Leland Gaunt opens a new shop in Castle Rock called Needful Things. Anyone who enters his store finds the object of his or her lifelong dreams and desires: a prized baseball card, a healing amulet. In addition to a token payment, Gaunt requests that each person perform a little “deed,” usually a seemingly innocent prank played on someone else from town. These practical jokes cascade out of control and soon the entire town is doing battle with itself. Only Sheriff Alan Pangborn suspects that Gaunt is behind the population’s increasingly violent behavior.
I’ll start by saying this: you don’t want to rush through this book. There’s a lot going on in Needful Things, and you will definitely want to take your time with it. I had to learn the hard way, hence why this review took me a little longer than usual. That being said, let’s move on.
I’m always happy to be reading Stephen King, and Needful Things was another delight. I loved the references to other King works, and while I had to look up a few, there were some that were familiar to me. Characters from Cujo and The Dead Zone came up in passing, as did Shawshank Prison. (I also couldn’t help but picture Ace Merrill from “The Body” in Different Seasons as looking like Keifer Sutherland, who played him in the movie adaptation of said novella.) Protagonist Alan and his girlfriend Polly were great characters, both revealed to be people struggling with painful personal losses. How they come to cope with these not only shows how strong their relationship is, but also helps in defeating the antagonist.
As I said in my review of Something Wicked This Way Comes, every great horror story needs a great antagonist, and Mr. Gaunt is a devilishly good antagonist. Call it the wave of nineties nostalgia that’s hit me lately, but he came across as an evil version of Sardo from Are You Afraid of the Dark? (for those of you not familiar with the show, it was a horror anthology series for kids that ran for a while in the nineties. Think like Goosebumps, only darker and creepier.). But whereas Sardo sold magical objects without actually knowing they were magical, Mr. Gaunt uses dark magic to trick his customers into buying his wares. Like Mr. Dark from Something Wicked This Way Comes, Mr. Gaunt is scary because we know very little about him. The things we do learn only enhance the image of him as a boogeyman.
The pacing held very well throughout this novel. There was plenty of intrigue when Needful Things and Mr. Gaunt are first introduced; even though customers leak into the store literally one at a time, their reactions to whatever they buy really makes you wonder about the nature of the shop. But once the first few hints concerning the unusual nature of Needful Things arose, everything quickened. The narrative is separated into the three parts, and the third act was literally where all hell broke loose. There was murder and mayhem going on left and right, and the final confrontation had me racing through the pages because of how insane it was.
As much as I loved the concept of the curio shop that turns out to be sinister, I really loved the way Mr. Gaunt set up the whole town to turn against itself. This book had a seriously similar vibe to the famous Twilight Zone episode, “The Monsters are Due on Maple Street.” I’m a huge TZ fan, and this book just kept making me think that the sort of events that would’ve unfolded in the episode were more than fulfilled here. If the episode shows just how dangerous paranoia and panic can be, this book shows just what happens when those two things are allowed to spiral out of control.
The biggest problem I had with this book was that it felt too overstuffed. It wasn’t so much a problem of there being a lot of characters so much that it seemed like there were too many parts to the big plot Mr. Gaunt set into motion to wreak havoc in Castle Rock. It got hard after a while to remember not just who was “pulling a prank” on whom, but also what they bought and why they went for that specific item. There was also another subplot about the members of two churches getting into a squabble, but that felt kind of tacked on because it didn’t really have anything directly to do with Needful Things nor with Mr. Gaunt.

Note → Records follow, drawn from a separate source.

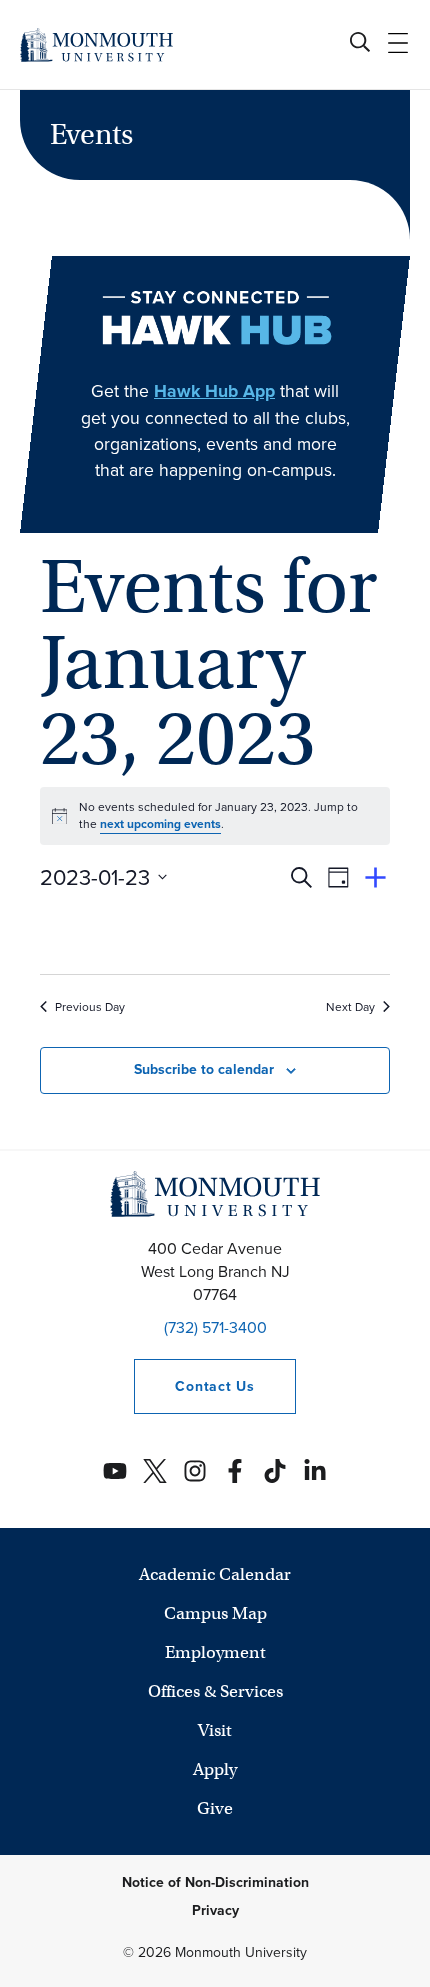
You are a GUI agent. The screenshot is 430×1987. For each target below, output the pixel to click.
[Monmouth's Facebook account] (235, 1471)
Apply (215, 1769)
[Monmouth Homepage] (96, 44)
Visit (215, 1730)
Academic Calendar (215, 1574)
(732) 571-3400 (215, 1327)
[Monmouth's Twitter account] (155, 1471)
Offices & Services (215, 1691)
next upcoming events (160, 824)
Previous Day (90, 1007)
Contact (194, 1386)
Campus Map (215, 1613)
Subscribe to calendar (204, 1069)
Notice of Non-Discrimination (215, 1882)
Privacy (215, 1910)
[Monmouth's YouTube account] (115, 1471)
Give (215, 1808)
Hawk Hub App (214, 391)
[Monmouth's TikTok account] (275, 1471)
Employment (215, 1652)
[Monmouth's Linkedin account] (315, 1471)
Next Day (350, 1007)
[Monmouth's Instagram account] (195, 1471)
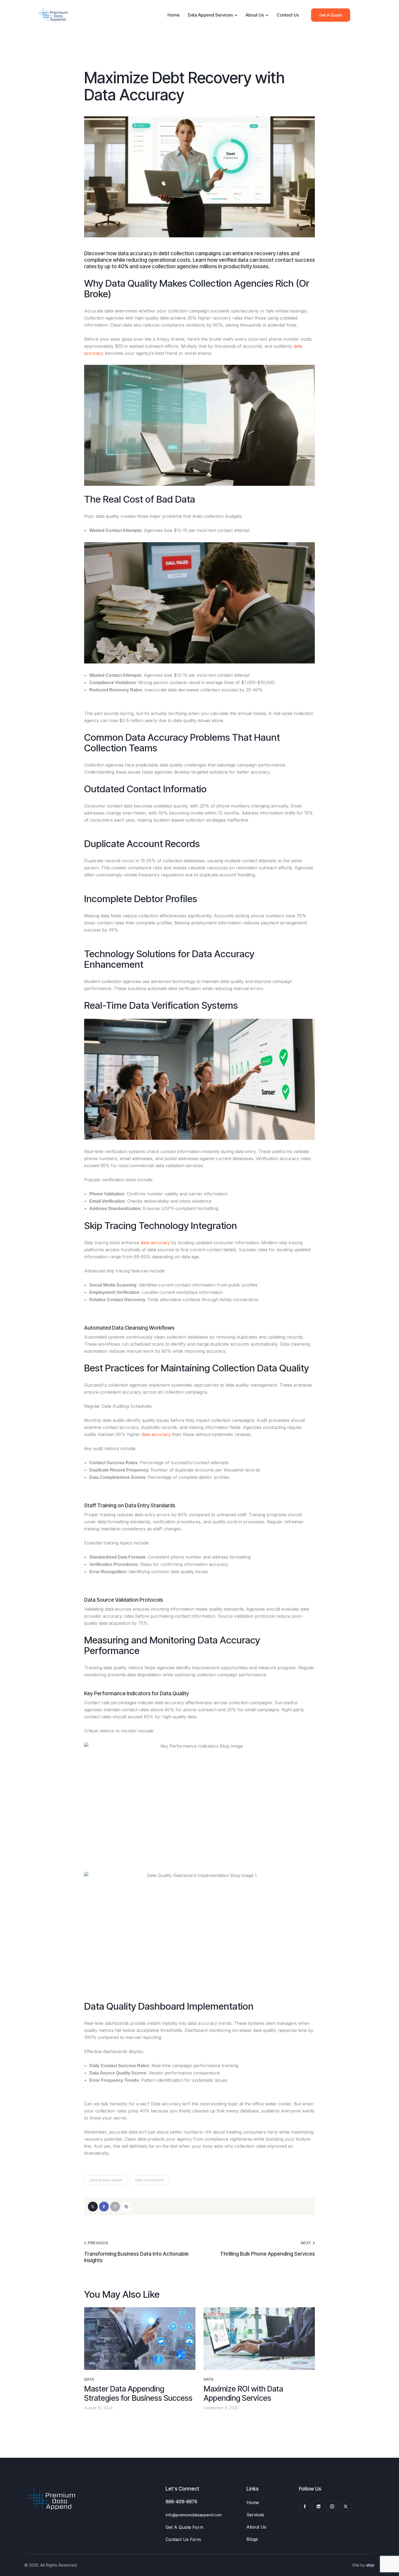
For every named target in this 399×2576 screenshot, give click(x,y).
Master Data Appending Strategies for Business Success (138, 2393)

I thought the ending to this book was really unsettling. We get the reveal about Mr. Gaunt, which should probably be obvious to some after seeing the effects his wares have on the people who buy them, but it was still pretty creepy. The end of the actual narrative came to an uneasy conclusion in my mind, the sort where the characters end up in the least worst possible outcome. The lesser of two evils, if that makes sense, since what becomes of Mr. Gaunt isn’t one hundred percent clear. The epilogue hints that the story isn’t exactly over, and it’s that uncertainty that makes the ending so successful.
Again, this is *not* a book you want to try speeding through. Because of the web of manipulation speared on by Mr. Gaunt and how complicated it is, one can get tangled up in it very easily, no pun intended. That being said, the way Mr. Gaunt’s plot to turn everyone in Castle Rock against each other worked well, and our protagonists were fairly likable and clever enough to catch on to the strangeness of the events going on around them. Great suspense and intrigue and a few good scares made this a really good read.